- Task details
Reproduce verbatim the lines starting with the one containing "Given: Open the Auto model selector dropdown" and ending with the one containing "Looking at the", inclusive. Omit the pictures.

- Records
....
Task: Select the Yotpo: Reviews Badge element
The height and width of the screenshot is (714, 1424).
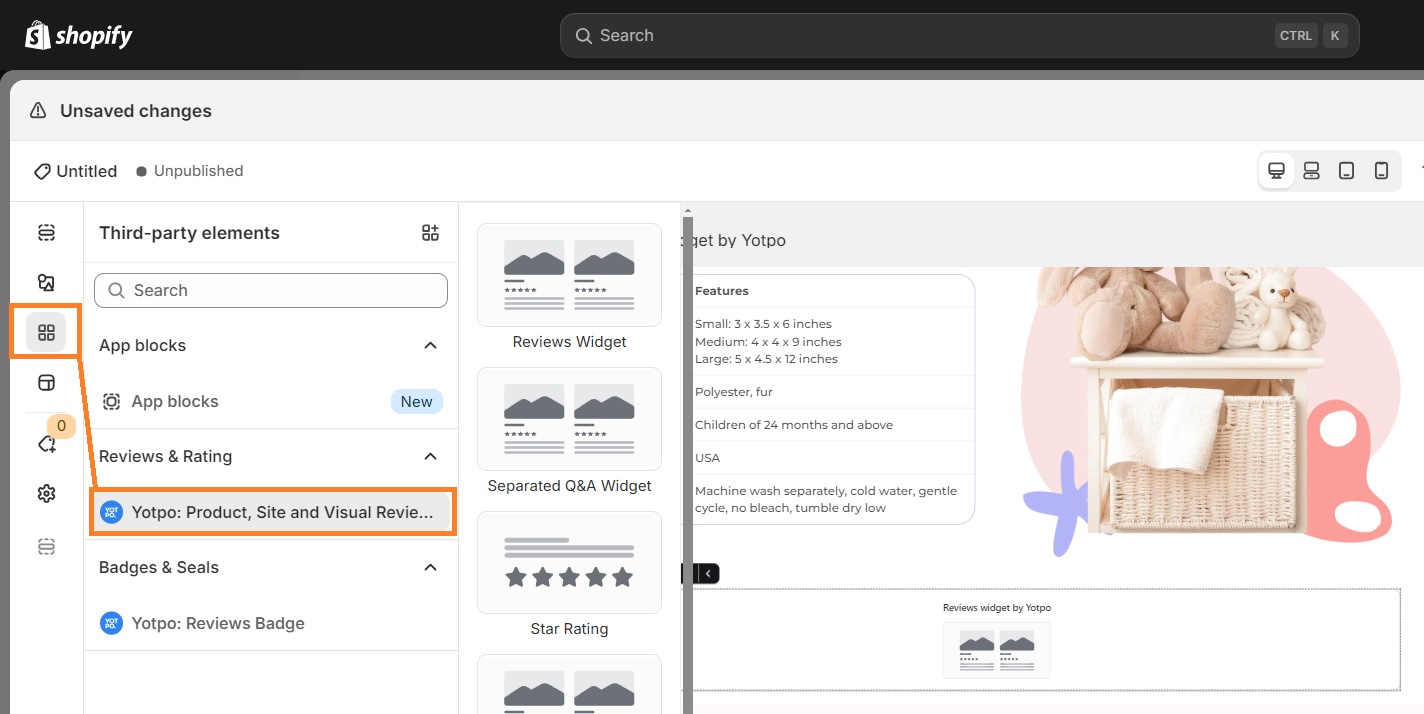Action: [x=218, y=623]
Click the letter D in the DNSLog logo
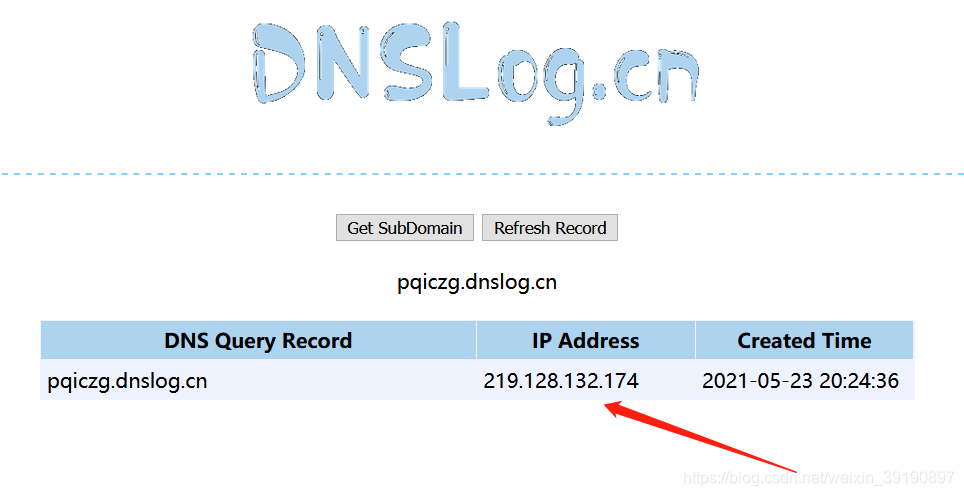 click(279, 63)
....
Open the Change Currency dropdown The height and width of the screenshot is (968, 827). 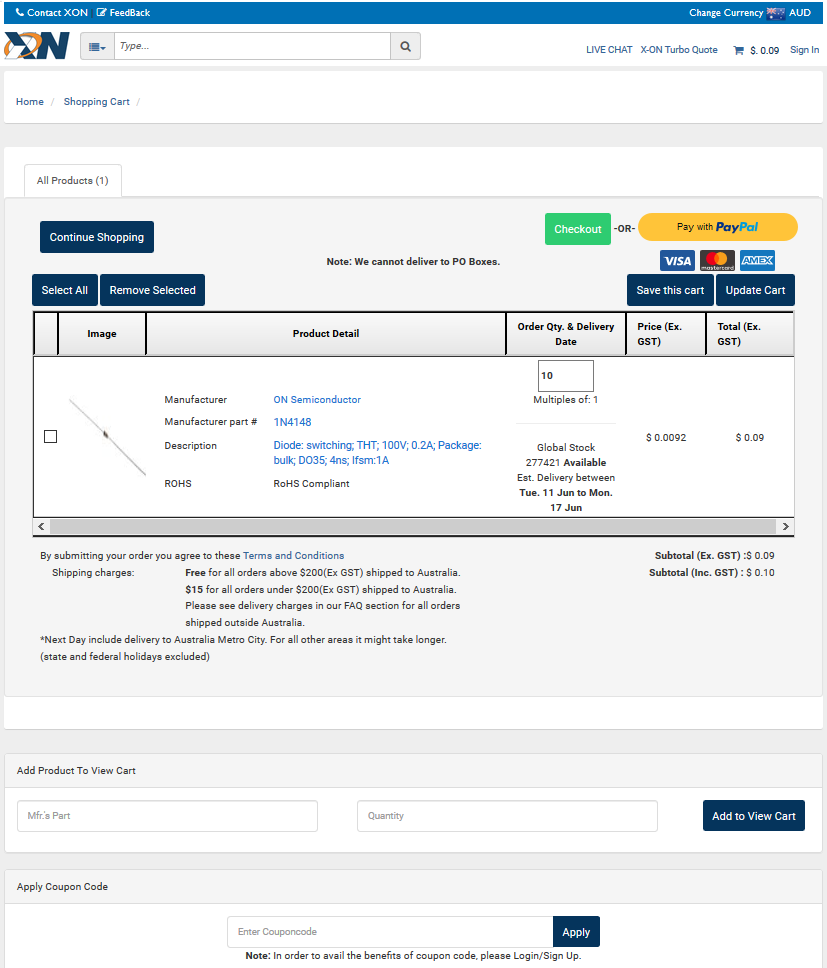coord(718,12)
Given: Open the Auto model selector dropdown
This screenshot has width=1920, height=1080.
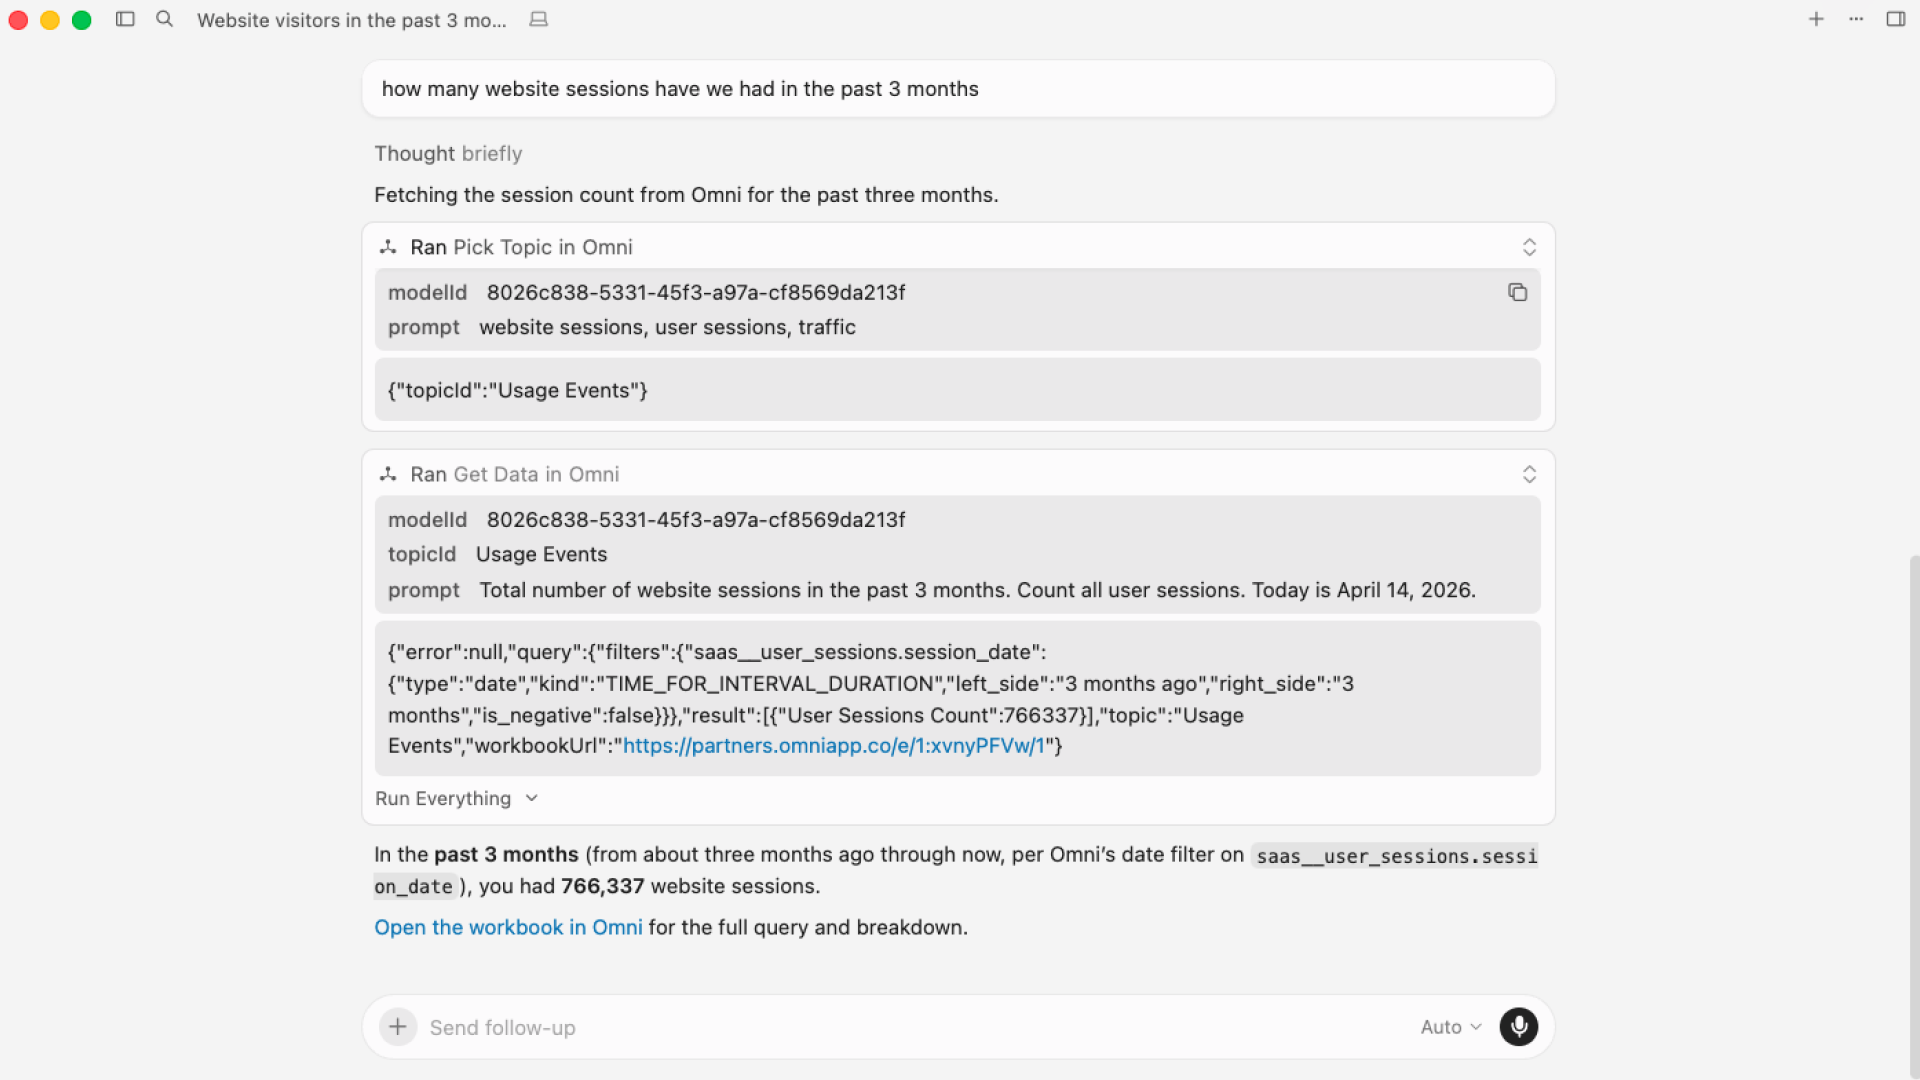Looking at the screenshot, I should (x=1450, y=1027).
....
- Output for this task
Given: Open the Auto model selector dropdown
This screenshot has width=1920, height=1080.
Looking at the screenshot, I should (x=1450, y=1027).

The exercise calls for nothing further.